Cherreads

Chapter 12 - Chapter 11

Three days passed.

Angela kept her head down, slipping in and out of the house like a ghost. Her mother didn't yell. She didn't speak much at all.

The silence between them was louder than any argument.

At school, things were different. Students nodded at Angela in the hallway. Some smiled. One girl even asked if she'd be writing more.

Angela didn't know how to respond to any of it.

But Gabriel remained her anchor — steady, quiet, there. Sometimes they didn't talk about anything at all. They just were. And that, somehow, was enough.

Friday night, Angela came home to find dinner on the table. Two plates. Rice and stew. The food was still warm.

She stood at the doorway, confused.

Her mother sat across the table, not looking up from her bowl.

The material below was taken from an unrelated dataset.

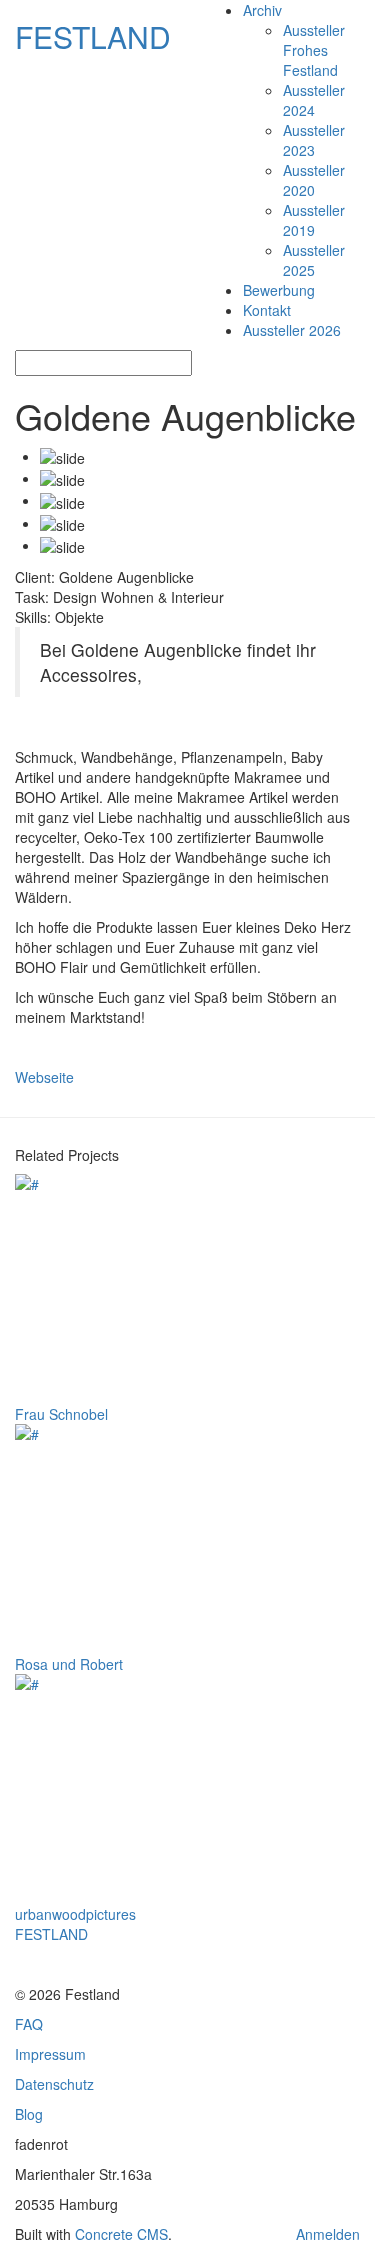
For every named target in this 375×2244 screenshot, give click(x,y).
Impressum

Angela approached cautiously. "Did you… cook?"

"I was already in the kitchen," her mother said. "No point making just one plate."

Angela sat. Quietly. Slowly. She ate.

They didn't speak, but they didn't fight either.

Afterward, Angela stood to clear her plate. Her mother surprised her again.

"You were brave."

Angela froze.

"What?"

Her mother didn't repeat it. She just stared into her empty bowl, twisting her fingers slightly. "I didn't like hearing it. The poem. But… you were brave."

Angela sat back down. Her voice was barely a whisper. "You heard it?"

"One of the teachers sent a video link. I watched it."

Angela swallowed hard. "And?"

Her mother rubbed her eyes, as if the words pained her. "And… I realized maybe I haven't made it easy for you. To speak. To be."

Angela looked down at her hands.

"I wasn't trying to make you the villain," she said.

"I know."

They sat in that fragile, unspoken space for a long time.

Then her mother said something Angela never expected to hear.

"I used to write," she murmured. "Before life got… loud. Messy. I forgot."

Angela blinked. "What did you write?"

"Poems. Mostly angry ones." Her mother gave a tired smile. "But they made sense of the noise."

Angela hesitated. Then, carefully, she pushed her notebook across the table. "You can read mine. If you want."

Her mother looked at it like it was something sacred. Or breakable.

She didn't open it — not yet. But she took it in both hands.

"I'd like that," she said.

That night, Angela lay in bed with tears drying on her cheeks — not from pain this time, but from something quieter. Something almost like relief.

The house was still far from healed.

But maybe — just maybe — it was starting.